▶ **What is expected**:
Please carry on the motorsport piece from its last sentence, keeping its tone and subject, rather than working with the listing.

▶ **Page extract**:
━━━━━━━━━━━━━━━━

This is a sport that’s truly thrilling. It’s a unique sport which caters to all. Whether you love engineering and want to witness the very best in car design, or whether you love adrenaline and want to see drivers battling at speeds of up to 300km, there’s something for everyone to love. It’s also cool to see a sport which is so incredibly international. Races take place all over the world including Australia, Russia, Singapore, Austria, Monaco, Italy and so many other amazing places.
It’s a sport which focuses on invention and engineering brilliance. The cars get quicker and more advanced every single year so no two seasons are ever alike. It’s exhilarating and who better to exhilarate than students?
How can I watch?
● The 2020 season is three races away from wrapping up which is perfect to get an introduction to the sport before spending the short offseason getting more into it!
● Sky Sports currently have the rights to the races although you can also subscribe to F1specific coverage on their app!

━━━━━━━━━━━━━━━━

▶ **Provided data**:
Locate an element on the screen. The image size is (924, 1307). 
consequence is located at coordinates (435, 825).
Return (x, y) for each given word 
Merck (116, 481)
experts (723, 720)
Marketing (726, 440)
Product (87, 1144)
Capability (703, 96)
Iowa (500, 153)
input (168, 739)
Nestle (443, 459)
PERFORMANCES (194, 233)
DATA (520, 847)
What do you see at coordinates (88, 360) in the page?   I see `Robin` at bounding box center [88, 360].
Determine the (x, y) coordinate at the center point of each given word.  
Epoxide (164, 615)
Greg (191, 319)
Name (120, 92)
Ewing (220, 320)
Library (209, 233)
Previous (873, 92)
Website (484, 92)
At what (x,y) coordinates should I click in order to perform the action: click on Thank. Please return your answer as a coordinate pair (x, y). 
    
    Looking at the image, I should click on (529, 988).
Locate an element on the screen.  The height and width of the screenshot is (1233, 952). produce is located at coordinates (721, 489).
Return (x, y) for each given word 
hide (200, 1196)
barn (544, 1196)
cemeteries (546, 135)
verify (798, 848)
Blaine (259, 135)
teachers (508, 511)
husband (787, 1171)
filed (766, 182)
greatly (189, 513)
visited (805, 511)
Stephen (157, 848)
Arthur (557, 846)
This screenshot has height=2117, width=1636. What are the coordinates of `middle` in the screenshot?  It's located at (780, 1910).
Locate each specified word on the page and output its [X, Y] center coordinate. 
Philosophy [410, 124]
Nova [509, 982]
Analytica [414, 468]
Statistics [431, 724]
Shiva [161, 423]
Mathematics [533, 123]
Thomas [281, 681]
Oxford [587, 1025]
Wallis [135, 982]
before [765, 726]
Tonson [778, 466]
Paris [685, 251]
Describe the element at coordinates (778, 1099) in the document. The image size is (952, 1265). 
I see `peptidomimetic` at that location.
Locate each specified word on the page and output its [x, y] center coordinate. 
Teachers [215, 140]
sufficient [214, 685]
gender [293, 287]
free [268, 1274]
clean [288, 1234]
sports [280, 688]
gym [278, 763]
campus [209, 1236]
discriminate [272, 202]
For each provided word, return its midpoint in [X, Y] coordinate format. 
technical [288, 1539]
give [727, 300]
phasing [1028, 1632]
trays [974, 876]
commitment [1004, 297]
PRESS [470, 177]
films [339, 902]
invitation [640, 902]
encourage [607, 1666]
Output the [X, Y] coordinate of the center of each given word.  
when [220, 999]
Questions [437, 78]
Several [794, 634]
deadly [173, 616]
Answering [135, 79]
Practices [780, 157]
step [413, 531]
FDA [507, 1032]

━━━━━━━━━━━━━━━━

▶ **The answer**:
● Channel 4 show replays and highlights of the races every week so you can still watch even if you don’t have access to Sky.
● You can also go and watch it in a pub (COVID dependent). Mango’s has repeatedly advertised screenings of the Grand Prix so get yourself a group of 6 and head over when the pubs reopen!
I would highly recommend Drive to Survive on Netflix. It’s a documentary which focuses on the lives of the current drivers over the last 2 seasons and offers a good introduction (albeit a highly dramatised one) for any new spectator! It also lets you see into the lives of some of the best athletes in the world which is always a highly entertaining thing to see.